Minister of Information of the Republic of Serbian Krajina
- In office May 1995 – August 1995
- Prime Minister: Milan Babić
- Preceded by: Borivoj Rašuo
- Succeeded by: Position abolished

Mayor of Knin
- In office 1994 – August 1995
- Preceded by: Milan Babić

Personal details
- Born: 1953 Knin, Croatia, Yugoslavia
- Died: 27 November 2019 (aged 65–66) Belgrade, Serbia
- Party: Socialist Party of Croatia (–1992) Serb Democratic Party (1992–1995)

= Drago Kovačević =

Croatian Serb politician and writer (1953–2019)

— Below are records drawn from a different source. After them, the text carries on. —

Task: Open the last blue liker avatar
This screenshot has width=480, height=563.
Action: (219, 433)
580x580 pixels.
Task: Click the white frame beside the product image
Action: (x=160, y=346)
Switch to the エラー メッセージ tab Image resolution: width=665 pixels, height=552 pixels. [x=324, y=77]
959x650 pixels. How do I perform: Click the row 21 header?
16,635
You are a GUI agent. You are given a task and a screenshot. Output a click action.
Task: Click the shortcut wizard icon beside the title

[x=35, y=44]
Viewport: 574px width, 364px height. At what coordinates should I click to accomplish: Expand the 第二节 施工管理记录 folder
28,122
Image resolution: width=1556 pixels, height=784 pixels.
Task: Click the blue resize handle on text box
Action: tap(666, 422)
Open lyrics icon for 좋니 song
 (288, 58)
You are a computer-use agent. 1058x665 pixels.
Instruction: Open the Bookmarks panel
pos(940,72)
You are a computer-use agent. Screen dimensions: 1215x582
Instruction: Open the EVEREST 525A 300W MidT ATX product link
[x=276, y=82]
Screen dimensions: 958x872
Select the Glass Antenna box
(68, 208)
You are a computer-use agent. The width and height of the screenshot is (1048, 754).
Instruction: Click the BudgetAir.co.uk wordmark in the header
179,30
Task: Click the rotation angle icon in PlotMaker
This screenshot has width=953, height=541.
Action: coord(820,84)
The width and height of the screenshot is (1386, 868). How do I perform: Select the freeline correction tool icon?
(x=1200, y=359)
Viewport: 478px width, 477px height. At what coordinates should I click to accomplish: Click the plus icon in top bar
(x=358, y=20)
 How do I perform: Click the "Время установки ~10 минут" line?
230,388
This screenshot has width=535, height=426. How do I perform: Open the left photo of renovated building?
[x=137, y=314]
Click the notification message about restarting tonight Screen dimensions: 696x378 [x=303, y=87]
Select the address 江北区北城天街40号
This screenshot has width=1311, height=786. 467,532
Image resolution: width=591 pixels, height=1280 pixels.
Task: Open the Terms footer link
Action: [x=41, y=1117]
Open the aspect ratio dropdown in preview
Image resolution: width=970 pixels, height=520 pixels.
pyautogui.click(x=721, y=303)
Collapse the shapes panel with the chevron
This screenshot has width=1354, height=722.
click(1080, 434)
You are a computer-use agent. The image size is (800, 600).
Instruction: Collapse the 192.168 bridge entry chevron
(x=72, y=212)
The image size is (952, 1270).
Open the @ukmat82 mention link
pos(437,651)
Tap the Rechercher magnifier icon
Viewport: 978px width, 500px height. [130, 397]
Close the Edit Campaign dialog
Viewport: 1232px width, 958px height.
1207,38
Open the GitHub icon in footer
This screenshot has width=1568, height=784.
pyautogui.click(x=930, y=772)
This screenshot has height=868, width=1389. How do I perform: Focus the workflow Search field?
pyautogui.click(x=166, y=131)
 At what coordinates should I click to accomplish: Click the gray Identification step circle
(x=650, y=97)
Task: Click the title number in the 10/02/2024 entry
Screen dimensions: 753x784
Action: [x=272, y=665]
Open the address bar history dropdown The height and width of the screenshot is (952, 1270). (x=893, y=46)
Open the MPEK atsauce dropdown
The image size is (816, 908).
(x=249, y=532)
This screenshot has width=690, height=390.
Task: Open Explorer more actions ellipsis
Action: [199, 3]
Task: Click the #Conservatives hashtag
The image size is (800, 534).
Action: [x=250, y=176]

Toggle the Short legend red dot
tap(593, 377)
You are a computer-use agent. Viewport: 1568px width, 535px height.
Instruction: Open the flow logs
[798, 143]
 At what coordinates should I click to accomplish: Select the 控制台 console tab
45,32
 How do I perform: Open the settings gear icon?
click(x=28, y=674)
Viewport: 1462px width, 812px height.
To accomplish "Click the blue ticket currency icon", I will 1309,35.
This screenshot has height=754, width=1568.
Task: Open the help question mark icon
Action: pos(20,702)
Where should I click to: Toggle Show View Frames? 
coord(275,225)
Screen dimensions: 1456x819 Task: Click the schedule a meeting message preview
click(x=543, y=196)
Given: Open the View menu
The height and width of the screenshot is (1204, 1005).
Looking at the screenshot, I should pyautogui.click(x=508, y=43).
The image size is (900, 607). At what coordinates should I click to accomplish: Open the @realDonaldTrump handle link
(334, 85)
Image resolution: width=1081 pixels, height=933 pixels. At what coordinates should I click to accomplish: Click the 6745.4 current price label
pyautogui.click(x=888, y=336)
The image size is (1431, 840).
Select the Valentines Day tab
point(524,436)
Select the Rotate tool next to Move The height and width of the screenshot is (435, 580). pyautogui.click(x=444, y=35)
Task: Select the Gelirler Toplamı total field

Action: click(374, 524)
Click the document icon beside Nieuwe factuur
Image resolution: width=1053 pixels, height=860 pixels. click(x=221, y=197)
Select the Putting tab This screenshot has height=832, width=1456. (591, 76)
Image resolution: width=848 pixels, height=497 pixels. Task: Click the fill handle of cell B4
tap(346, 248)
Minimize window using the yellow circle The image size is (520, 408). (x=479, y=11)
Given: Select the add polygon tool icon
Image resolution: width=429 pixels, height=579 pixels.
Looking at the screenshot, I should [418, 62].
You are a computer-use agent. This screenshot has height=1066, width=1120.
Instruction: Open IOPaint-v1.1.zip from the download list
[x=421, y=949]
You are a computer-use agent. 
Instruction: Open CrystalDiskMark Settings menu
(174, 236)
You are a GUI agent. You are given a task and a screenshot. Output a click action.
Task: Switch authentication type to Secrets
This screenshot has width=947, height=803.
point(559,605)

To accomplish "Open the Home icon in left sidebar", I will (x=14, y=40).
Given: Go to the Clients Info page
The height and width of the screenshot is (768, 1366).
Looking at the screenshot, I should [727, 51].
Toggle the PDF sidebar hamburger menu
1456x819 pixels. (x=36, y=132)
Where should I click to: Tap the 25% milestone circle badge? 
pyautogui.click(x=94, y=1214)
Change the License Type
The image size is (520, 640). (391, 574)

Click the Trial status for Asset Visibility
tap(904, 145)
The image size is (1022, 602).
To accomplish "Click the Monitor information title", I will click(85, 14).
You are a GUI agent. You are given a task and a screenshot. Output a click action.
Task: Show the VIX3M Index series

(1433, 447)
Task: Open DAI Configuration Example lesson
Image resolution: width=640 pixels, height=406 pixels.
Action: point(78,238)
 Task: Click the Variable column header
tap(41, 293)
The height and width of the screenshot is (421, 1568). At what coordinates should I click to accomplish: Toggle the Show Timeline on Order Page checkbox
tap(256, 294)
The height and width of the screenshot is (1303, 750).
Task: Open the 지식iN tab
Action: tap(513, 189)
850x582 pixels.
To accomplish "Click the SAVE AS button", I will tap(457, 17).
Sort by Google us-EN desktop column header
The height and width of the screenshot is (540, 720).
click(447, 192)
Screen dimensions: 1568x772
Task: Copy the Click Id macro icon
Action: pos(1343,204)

Drago Kovačević (Драго Ковачевић; 1953 – November 27, 2019) was a Croatian Serb politician and writer. He lived in Belgrade, Serbia and worked for the Serbian Democratic Forum.

==Biography==
He was Minister of Information in Milan Babić's 1995 government of the separatist Republic of Serbian Krajina. He also succeeded Babić in the role of Mayor of Knin from 1994 to 1995 while it was part of the separatist republic. He later testified at Babić's trial before the International Criminal Tribunal for the former Yugoslavia.

Kovačević was a candidate for Čedomir Jovanović's electoral list in the 2012 and 2014 Serbian parliamentary elections.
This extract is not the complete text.